Did you ever read The Price of Loyalty? I became a big Paul O'Neill fan after that, even though he's a Republican and I'm not, because it was exactly the anti-analytical bent of the Bush administration that he strenuously objected to, to the point where they asked for his resignation as Secretary of the Treasury. O'Neill was a big fan of the Brandeis brief as a method of making policy decisions.

I think you're roughly right about the impulse behind calling Obama "professorial," though I wouldn't mind seeing that name-calling in its original context. Have you got a link? It seems like a way of saying, "You don't really care; you're just a feelingless automaton." Or, alternatively, "You don't have a right to discuss this because you have no experience with it." You're also right about anti-intellectualism having a long tradition in this country.

That said, I think that clichés are clichés for a reason, and while I personally know many inspiring and engaged and emotional and intuitive and activist and realist professors, someone who's spent as much time in academia as I have is unlikely to deny the charge that many intellectuals are often "out of touch with the real world." Or, to put that more forthrightly, *I* think that many academics are out of touch. Heck, I'm entirely and deliberately out of touch in many ways.

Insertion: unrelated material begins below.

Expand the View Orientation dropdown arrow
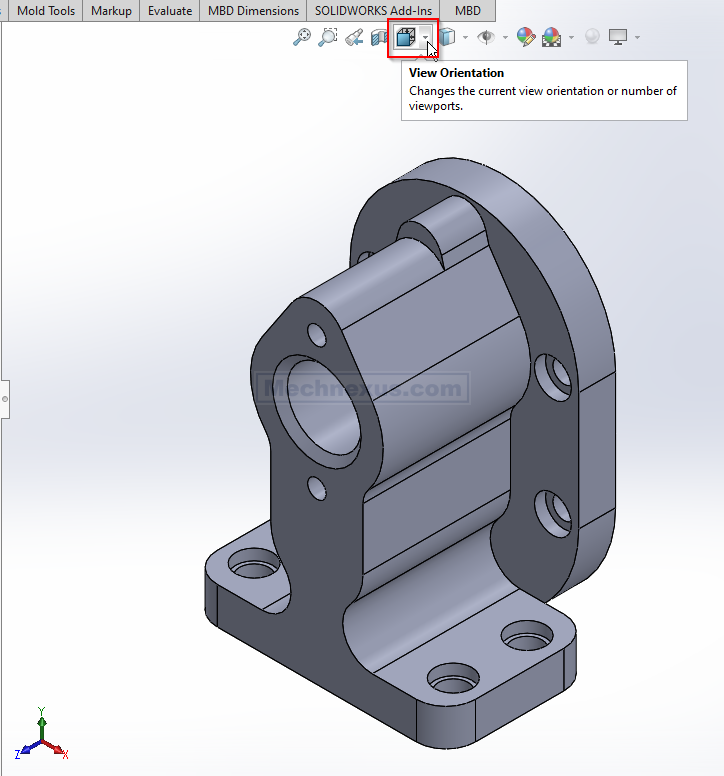The width and height of the screenshot is (724, 776). (x=426, y=38)
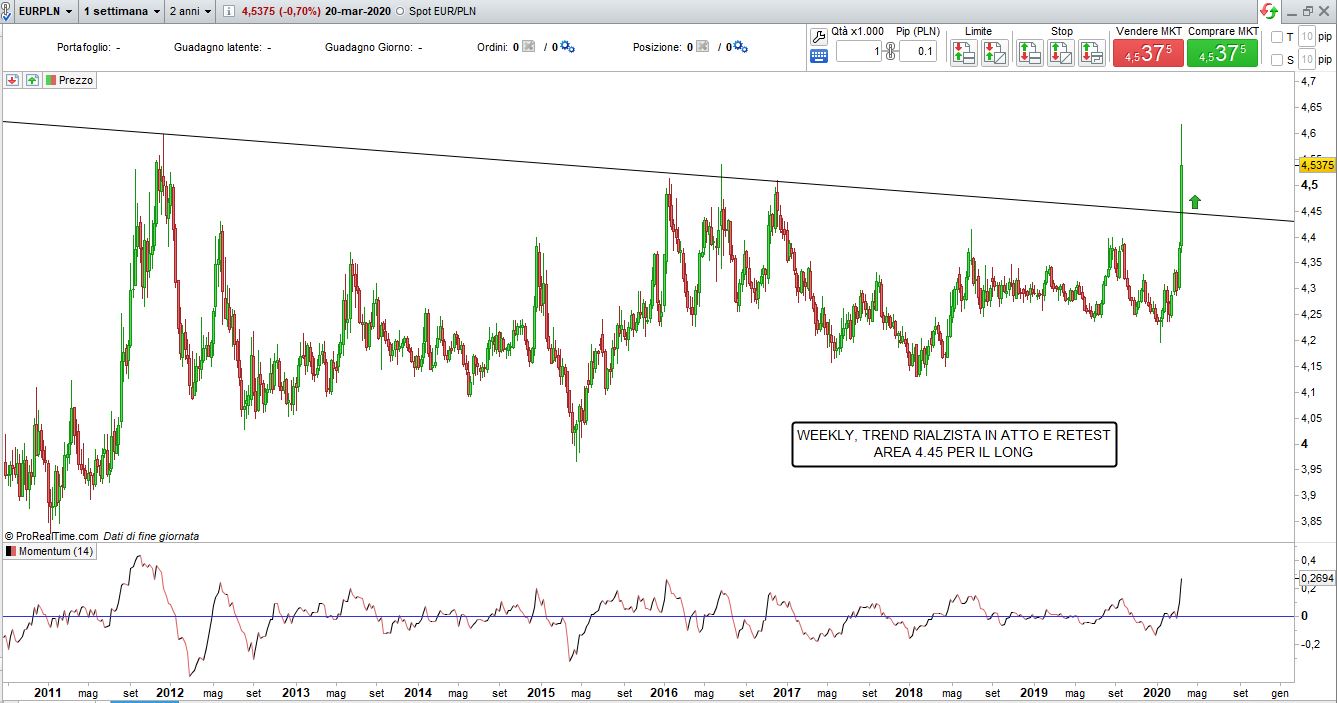Viewport: 1337px width, 703px height.
Task: Open the 2 anni history range dropdown
Action: (207, 11)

December 10, 2009 | Unregistered CommenterAmanda French

Thanks for commenting, Amanda.

My original tweet was a response to a variety of tweets from a variety of pundits, including those on KCRW's Left, Right, and Center. (More examples can be found easily enough). The point of these criticisms was that Obama's justification for the war was too couched in nuance, and that he couldn't expect the support of the public if he wasn't willing to use words like "win," "lose," "evil," and "good."

While I am deeply concerned about Obama's Afghanistan policy, I can't agree that the problem is his overthinking of the situation. Indeed, I think we would be in a much better situation if the previous situation had thought the situation through and taken more seriously the historical, military, religious, and political context of the conflict(s), as well as the likely implications of our invasion.

As for academics who are "out of touch" in one way or another, I don't see how their being out of touch with x is any worse than an auto-worker's being out of touch with y. All of us filter and select our sources of information to some extent, resulting in our being "out of touch" with some other sources. But I reject the notion that an academic's perspective is necessarily less "real" than a farmer's.

December 10, 2009 | Registered CommenterFrank Episale

Sure, I'd agree with that last point, especially. The phrase "the real world" is capable of infinite interpretations.

December 10, 2009 | Unregistered CommenterAmanda French

Critical Thinking Through Writing is the learning initiative at Georgia State, where I teach, and we're each required to define critical thinking in our field. After trying to explain to my theatre history class that they couldn't criticize simply based on gut response to what bothered them but rather had to consider why the bothersome issues were in the play and in what context they were presented, I finally came up with the definition. In theatre, critical thinking is learning to think outside your gut.

December 10, 2009 | Unregistered CommenterFrank Miller

One small correction to my comment above. The first full paragraph should begin, "My original tweet was a response to a variety of STATEMENTS..."

December 10, 2009 | Registered CommenterFrank Episale

I have a hard time relating to the other side on this issue. The way we were raised was pretty far from anti-intellectualist. Intellectualism was always the goal; the ultimate; the thing to strive for. Then again, I think that some of the disdain encouraged towards non-intellectuals may cause some anti-intellectualism.

I think I may have used more versions of the word intellectual here than actually exist.

December 11, 2009 | Unregistered CommenterAngela Episale

Not quite Angela. There's still "pseudo-intellectual" and "quasi-intellectual."